In order to keep this scholarship going, we are holding our annual Drew WOD Scholarship Fundraiser Drive on August 6th all day during classes.
At CFK, our mission statement is “to live, embody, and share total health and wellness within our community.” Drew definitely stood for that, and we want his legacy to be carried along.
We’ll take donations all day at each location to replenish scholarship funds.
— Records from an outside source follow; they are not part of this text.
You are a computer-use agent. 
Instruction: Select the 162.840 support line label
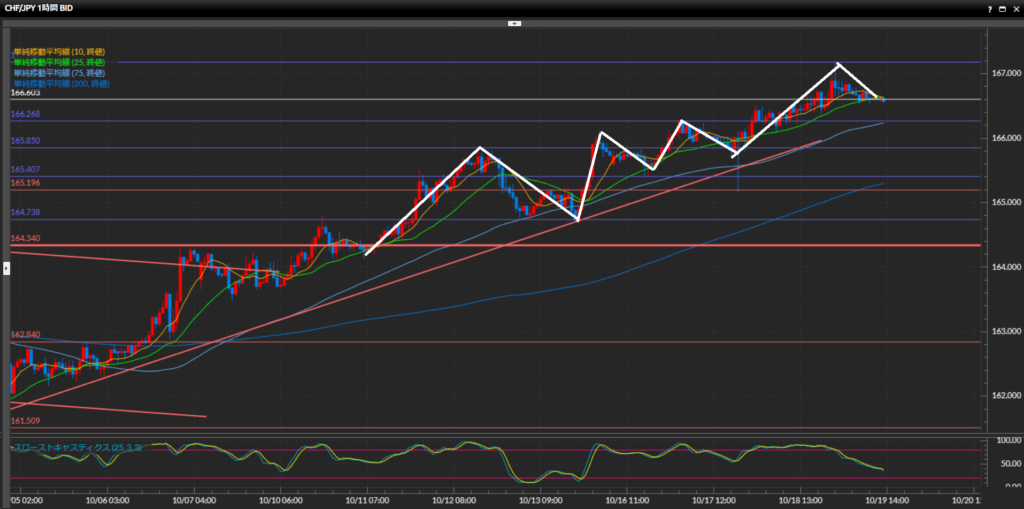pyautogui.click(x=26, y=334)
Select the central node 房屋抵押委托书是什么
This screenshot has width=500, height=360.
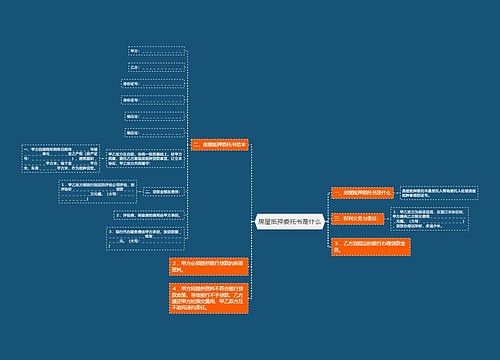(290, 222)
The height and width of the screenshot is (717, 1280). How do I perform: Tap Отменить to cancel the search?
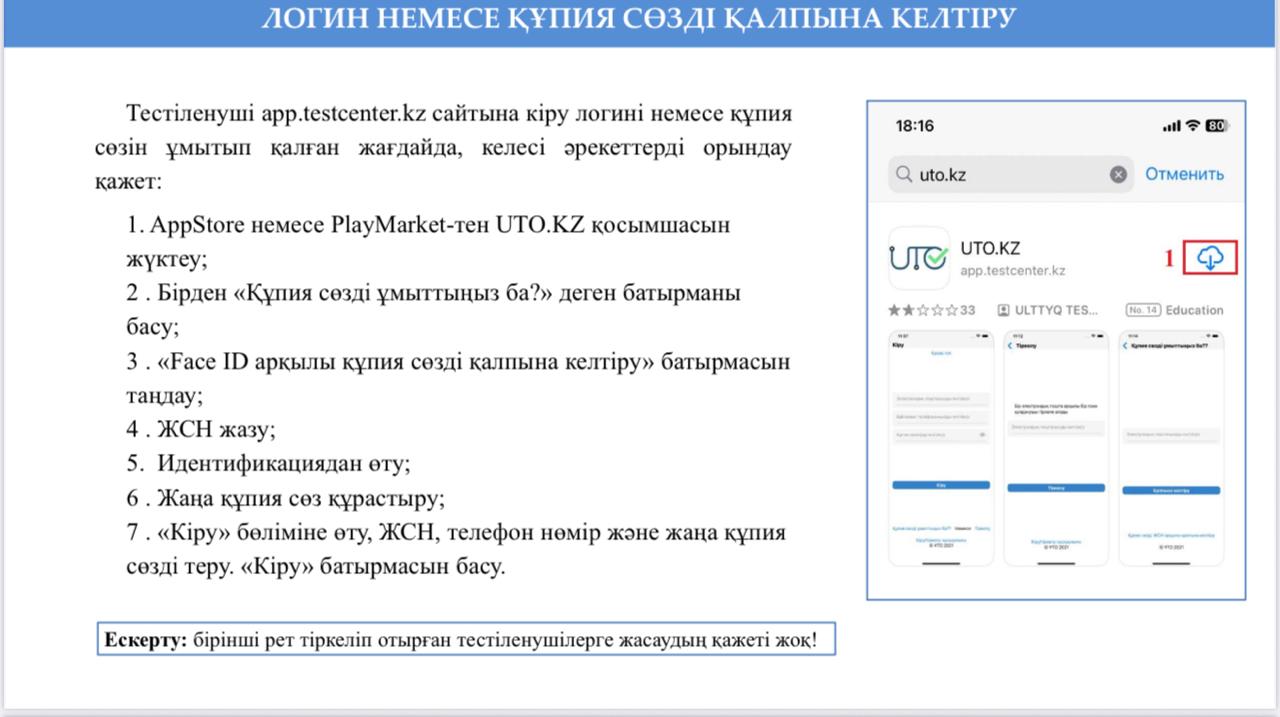1184,174
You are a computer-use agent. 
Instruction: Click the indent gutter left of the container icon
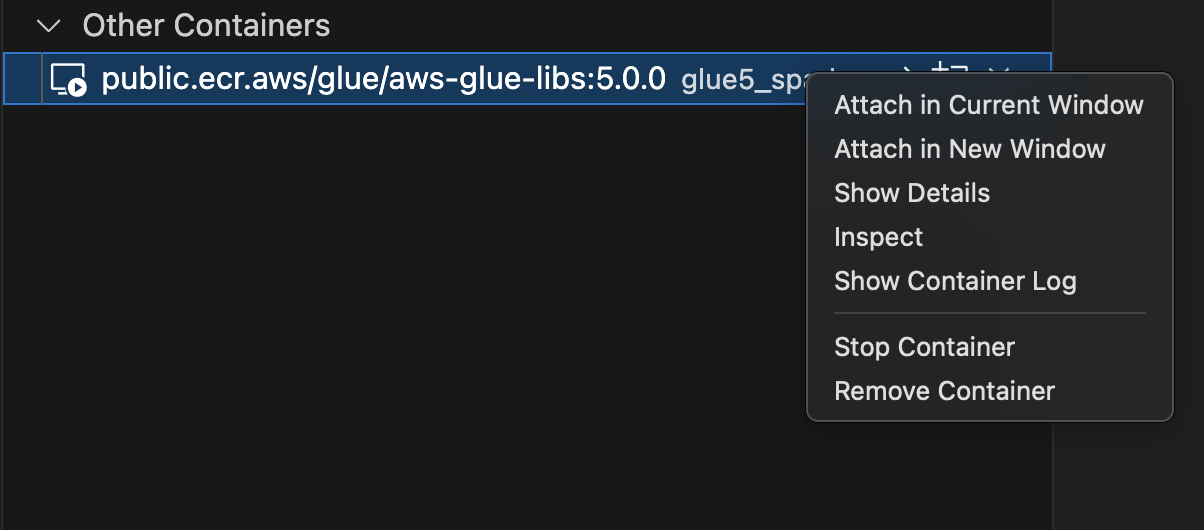point(23,79)
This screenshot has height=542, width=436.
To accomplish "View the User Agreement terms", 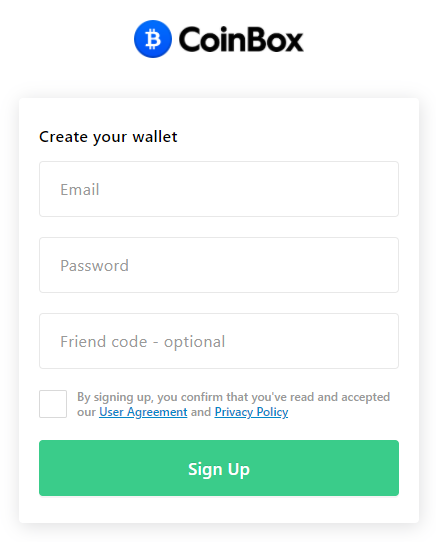I will point(143,412).
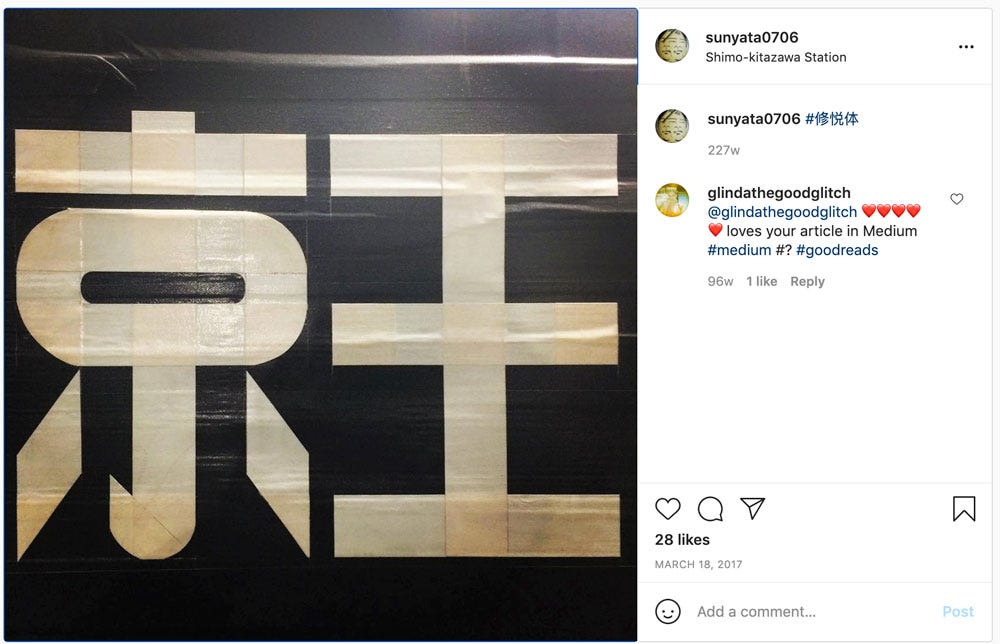Open the three-dot more options menu

click(966, 47)
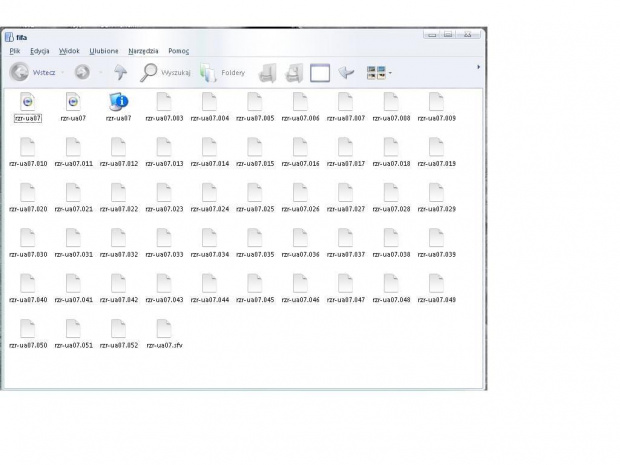620x465 pixels.
Task: Open the Pomoc menu
Action: tap(178, 50)
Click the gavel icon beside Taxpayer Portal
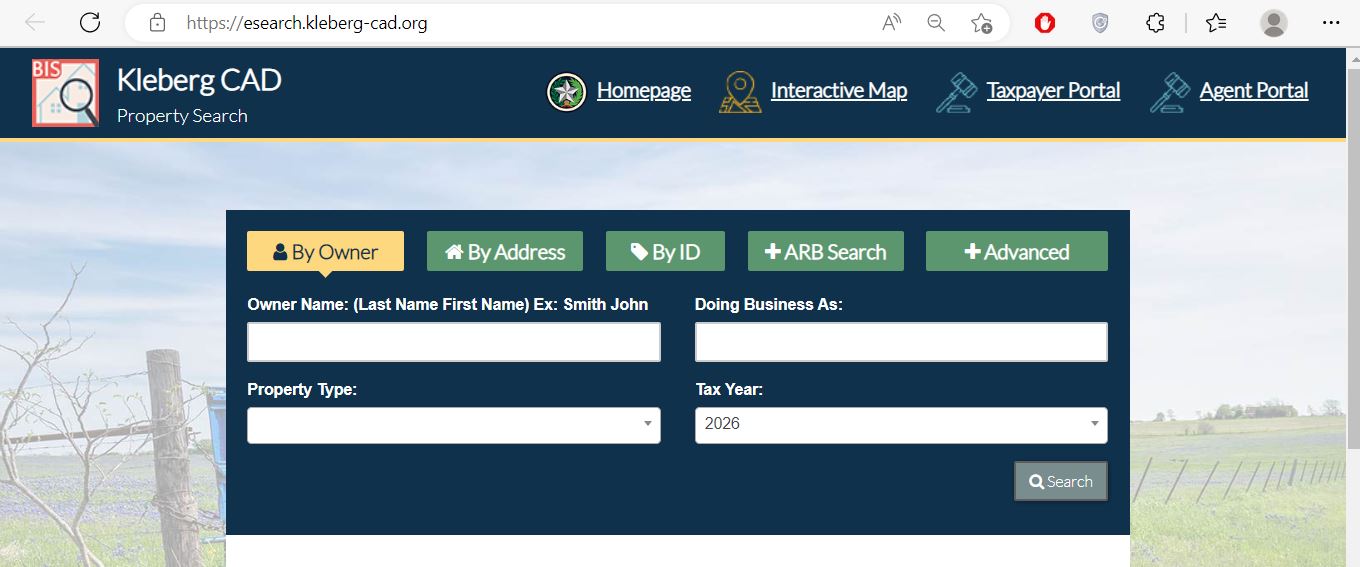Viewport: 1360px width, 567px height. (x=956, y=92)
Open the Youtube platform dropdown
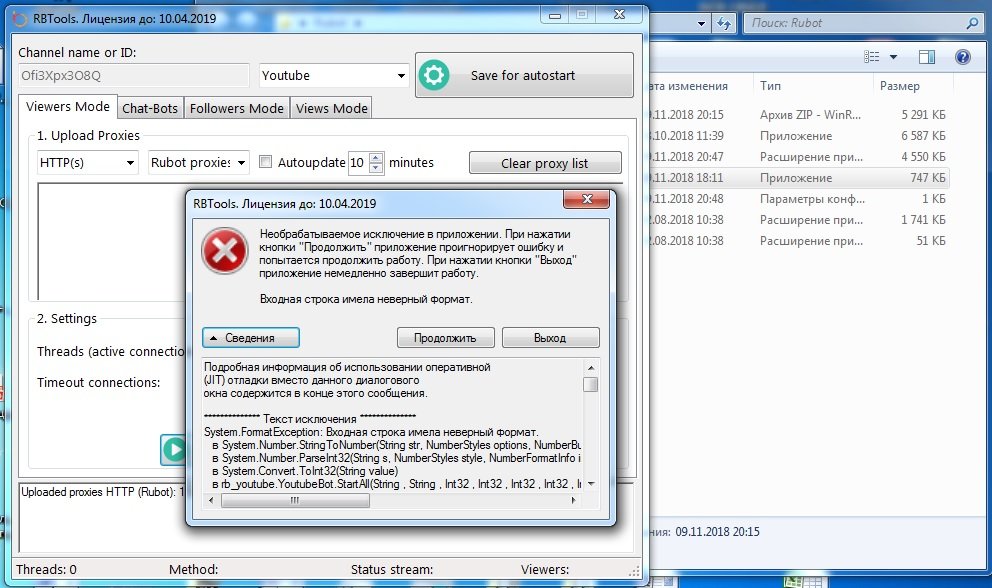This screenshot has height=588, width=992. click(334, 76)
If anyone who would like to be a “sustaining contributor” you can tell us how much you’d like to contribute monthly, and we’ll add it to your membership fees.
All donations will go toward a scholarship for CFK membership, awarded to individuals who wouldn’t otherwise be able to afford membership, but demonstrate a strong desire to uphold CFK’s mission to live, embody and share total health and wellness.
We will not be selling a memorial t-shirt for this event – we request that whatever you would spend on a shirt go towards the scholarship instead. If you have the Drew shirt from the original event in 2018, please wear that!
If you know anyone who would like to try CrossFit, and can’t afford a full membership, please let them know about the Drew Scholarship Fund, and encourage them to apply. All they have to do is shoot an email to [email protected]!
The WOD is as follows:
Drew
3 rounds for time
25 minute time cap
37/25 Cal Row
25 Wall Balls (20/14)
16 Dumbbell Snatches (50/35)
2 Back Squats (315/225)
1 Deadlift (405/315)
Drew’s birthday was 3/5/81. We chose 3 rounds of 5 movements totaling 81 reps per round. We begin with a 37 calorie row, the age he was when we lost him. Heavy squats and deadlifts were some of his favorite movements. Though the weights seem heavy, they would only be around 80% for Drew, so suggested scaling will be to scale to 80% of your best squat and deadlift respectively.
For those who are new to CrossFit or do not regularly train CrossFit, we will have a scaled version:
3 rounds for time
25 minute time cap
20/15 calorie row
18 wall balls
12 DB snatches
2 back squats
1 deadlift
No prescribed weights, just something challenging but that you could do for 3-5 reps.